Une véritable « pépite » !

— Par Scarlett Jésus —

J’ai rencontré Baj en 1994 et fut l’une des toutes premières à lire les Gens de l’or, publié alors, en 1998, par les éditions Ibis Rouge. Cette lecture m’avait laissé perplexe : avais-je affaire à un ouvrage d’ethnologie ou à un journal de voyage ?

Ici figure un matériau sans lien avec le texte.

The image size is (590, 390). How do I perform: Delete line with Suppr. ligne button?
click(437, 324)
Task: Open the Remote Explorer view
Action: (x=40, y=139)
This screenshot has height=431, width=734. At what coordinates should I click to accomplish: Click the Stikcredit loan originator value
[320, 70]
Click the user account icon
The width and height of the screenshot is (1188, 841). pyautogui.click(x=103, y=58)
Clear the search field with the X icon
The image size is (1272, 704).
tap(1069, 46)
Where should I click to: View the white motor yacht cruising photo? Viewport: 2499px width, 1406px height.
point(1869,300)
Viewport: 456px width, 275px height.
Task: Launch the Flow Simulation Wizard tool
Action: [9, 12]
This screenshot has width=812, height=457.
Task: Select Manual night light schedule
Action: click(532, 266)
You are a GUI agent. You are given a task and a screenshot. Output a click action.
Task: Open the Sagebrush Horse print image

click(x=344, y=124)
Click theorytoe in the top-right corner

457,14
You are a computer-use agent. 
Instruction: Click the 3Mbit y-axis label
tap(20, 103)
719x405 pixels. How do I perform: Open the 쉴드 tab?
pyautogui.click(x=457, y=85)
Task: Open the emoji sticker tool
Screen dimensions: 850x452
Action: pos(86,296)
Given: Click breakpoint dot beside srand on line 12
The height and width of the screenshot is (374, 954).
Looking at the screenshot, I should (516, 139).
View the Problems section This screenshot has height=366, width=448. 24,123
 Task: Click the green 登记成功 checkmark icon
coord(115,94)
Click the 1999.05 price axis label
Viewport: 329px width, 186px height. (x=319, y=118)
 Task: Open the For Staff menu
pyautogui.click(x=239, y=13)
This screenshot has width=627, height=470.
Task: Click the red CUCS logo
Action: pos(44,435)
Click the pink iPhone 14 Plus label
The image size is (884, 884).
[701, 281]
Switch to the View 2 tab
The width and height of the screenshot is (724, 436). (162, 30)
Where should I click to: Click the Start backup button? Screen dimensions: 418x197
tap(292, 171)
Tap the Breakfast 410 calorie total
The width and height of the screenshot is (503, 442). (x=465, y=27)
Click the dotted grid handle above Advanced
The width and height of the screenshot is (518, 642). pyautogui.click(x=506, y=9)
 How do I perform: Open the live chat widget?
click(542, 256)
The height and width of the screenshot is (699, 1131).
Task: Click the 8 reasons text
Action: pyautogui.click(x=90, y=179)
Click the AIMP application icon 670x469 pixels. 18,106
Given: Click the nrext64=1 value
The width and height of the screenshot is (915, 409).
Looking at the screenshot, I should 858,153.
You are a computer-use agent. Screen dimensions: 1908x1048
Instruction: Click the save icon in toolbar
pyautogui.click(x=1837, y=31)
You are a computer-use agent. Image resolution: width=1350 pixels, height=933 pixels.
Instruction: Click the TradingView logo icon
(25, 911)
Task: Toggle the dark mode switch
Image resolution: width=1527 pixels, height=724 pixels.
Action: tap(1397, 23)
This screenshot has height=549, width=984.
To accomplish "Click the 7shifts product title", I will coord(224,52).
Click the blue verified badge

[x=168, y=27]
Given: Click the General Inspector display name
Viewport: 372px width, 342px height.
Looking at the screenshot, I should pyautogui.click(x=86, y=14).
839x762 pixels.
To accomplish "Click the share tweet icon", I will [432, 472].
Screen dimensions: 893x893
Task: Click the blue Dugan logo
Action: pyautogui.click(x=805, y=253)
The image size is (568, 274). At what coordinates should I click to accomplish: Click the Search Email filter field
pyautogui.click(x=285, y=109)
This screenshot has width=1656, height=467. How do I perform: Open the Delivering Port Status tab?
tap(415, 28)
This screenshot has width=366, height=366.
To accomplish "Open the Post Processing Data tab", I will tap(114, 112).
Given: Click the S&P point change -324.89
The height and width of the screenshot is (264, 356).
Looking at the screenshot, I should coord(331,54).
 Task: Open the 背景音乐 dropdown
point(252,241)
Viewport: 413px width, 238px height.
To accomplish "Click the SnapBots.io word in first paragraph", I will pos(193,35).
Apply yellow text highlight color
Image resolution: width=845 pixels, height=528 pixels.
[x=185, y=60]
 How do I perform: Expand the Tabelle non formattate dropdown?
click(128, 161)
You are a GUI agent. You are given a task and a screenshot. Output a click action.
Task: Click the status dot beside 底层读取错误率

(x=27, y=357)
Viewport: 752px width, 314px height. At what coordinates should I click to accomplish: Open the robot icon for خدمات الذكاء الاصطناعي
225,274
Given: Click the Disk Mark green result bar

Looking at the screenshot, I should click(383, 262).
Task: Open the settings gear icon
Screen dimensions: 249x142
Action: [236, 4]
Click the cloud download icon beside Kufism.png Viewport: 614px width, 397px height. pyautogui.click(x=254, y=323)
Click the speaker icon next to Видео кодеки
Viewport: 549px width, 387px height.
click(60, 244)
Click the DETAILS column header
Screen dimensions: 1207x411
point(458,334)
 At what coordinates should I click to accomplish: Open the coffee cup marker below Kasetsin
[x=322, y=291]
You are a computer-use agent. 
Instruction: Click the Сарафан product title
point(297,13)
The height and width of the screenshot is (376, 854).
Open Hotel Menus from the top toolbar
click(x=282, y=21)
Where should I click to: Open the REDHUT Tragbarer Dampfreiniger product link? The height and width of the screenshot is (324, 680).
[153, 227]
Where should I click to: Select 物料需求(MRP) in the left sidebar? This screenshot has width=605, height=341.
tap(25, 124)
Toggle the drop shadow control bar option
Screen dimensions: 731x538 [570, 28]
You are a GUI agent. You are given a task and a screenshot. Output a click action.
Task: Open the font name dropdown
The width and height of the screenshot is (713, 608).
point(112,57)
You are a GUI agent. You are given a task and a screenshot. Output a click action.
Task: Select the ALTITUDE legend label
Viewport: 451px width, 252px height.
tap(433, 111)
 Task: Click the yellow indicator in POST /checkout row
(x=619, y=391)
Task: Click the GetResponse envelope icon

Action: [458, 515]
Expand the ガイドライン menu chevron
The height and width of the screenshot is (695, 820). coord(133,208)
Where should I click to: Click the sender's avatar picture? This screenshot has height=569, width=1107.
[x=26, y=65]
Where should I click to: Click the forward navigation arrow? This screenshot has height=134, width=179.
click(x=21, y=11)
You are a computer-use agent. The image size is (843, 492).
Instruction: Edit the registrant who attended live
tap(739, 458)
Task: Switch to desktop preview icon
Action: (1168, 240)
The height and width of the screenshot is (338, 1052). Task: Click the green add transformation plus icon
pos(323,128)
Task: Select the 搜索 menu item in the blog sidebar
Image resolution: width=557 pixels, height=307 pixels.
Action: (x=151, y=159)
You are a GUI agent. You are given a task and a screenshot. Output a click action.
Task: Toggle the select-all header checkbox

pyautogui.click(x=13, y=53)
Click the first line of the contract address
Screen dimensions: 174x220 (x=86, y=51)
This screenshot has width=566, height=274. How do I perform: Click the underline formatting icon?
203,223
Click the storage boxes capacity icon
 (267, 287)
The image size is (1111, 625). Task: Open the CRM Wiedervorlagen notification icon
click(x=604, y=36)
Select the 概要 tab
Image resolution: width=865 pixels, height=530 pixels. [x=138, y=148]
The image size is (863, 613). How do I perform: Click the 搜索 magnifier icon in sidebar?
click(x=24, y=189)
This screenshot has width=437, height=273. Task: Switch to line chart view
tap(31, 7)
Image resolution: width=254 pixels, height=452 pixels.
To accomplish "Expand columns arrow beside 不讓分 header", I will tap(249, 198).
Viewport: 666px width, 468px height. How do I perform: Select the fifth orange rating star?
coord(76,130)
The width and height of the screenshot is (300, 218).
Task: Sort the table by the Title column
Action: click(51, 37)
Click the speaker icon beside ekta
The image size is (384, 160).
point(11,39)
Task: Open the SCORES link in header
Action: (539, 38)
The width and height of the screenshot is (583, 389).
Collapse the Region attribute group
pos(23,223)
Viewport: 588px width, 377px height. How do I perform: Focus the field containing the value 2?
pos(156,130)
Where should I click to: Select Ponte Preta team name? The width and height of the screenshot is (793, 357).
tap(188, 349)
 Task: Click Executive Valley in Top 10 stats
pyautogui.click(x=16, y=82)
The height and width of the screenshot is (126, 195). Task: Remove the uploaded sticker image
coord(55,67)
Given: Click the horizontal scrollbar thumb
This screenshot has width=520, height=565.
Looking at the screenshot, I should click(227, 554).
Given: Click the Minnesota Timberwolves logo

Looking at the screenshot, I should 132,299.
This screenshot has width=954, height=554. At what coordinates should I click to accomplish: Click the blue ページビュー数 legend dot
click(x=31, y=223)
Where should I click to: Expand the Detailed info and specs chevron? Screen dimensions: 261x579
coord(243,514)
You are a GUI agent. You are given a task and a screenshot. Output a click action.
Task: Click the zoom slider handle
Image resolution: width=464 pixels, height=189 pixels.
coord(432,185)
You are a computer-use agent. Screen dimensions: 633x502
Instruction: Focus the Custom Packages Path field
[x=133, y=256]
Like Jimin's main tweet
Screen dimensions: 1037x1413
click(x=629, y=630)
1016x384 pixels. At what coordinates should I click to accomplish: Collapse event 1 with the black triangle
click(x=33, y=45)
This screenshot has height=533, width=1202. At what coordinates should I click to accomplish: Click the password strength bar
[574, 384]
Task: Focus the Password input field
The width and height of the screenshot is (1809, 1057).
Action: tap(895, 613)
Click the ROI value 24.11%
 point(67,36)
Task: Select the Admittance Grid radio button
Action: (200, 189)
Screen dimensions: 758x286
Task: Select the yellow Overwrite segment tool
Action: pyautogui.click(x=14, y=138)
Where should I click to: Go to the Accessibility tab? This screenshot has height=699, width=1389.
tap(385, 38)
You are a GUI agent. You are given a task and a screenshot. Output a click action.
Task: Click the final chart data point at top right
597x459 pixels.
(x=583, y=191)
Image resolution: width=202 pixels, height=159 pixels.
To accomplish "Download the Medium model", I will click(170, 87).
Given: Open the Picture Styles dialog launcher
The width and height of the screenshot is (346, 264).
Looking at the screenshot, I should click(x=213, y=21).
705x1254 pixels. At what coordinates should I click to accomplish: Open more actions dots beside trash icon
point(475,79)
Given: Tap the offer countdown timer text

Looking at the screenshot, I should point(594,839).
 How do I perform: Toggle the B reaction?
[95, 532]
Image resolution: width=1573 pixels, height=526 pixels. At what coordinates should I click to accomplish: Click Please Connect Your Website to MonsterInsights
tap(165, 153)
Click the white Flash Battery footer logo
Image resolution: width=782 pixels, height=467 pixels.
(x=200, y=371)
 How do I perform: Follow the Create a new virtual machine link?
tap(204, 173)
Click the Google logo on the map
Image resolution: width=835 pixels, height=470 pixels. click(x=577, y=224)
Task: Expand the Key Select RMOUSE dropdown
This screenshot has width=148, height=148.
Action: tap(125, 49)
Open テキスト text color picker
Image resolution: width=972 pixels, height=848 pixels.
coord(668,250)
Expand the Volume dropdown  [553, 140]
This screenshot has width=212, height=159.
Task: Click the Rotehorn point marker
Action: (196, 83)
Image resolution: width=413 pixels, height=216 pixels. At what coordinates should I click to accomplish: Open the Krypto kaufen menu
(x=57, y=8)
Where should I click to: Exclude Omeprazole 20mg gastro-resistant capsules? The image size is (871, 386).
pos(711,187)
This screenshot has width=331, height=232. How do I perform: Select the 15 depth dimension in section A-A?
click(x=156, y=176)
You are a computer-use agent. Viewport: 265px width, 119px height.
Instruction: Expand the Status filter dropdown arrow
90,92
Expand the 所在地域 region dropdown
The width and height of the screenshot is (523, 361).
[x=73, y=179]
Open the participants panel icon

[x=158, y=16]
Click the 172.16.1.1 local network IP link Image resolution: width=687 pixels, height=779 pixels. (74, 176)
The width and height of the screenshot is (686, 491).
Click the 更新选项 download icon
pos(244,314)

Quelques vingt ans plus tard, à la relecture de l’ouvrage paru aujourd’hui aux éditions Plon, dans la collection « Terre humaine », c’est paradoxalement ce questionnement relatif au genre qui me séduit. L’auteure, une ethnologue se dit « libre de toute attache académique », refusant « les codes convenus de l’académisme néo ou ancien ». Et c’est cette liberté prise à l’égard d’une démarche scientifique qui lui fait préférer une approche poétique pour parvenir à la connaissance de ces « gens ». Consciente de ce marronnage hors des sentiers battus et répondant aux critiques qui ont pu lui être faites, elle cite à l’appui de l’Avant-Propos de 1998, une phrase d’Edouard Glissant, tirée de L’intention poétique, dans laquelle ce dernier dit haïr l’ethnographie « chaque fois que s’achevant ailleurs, elle ne fertilise pas le vœu dramatique de la relation ».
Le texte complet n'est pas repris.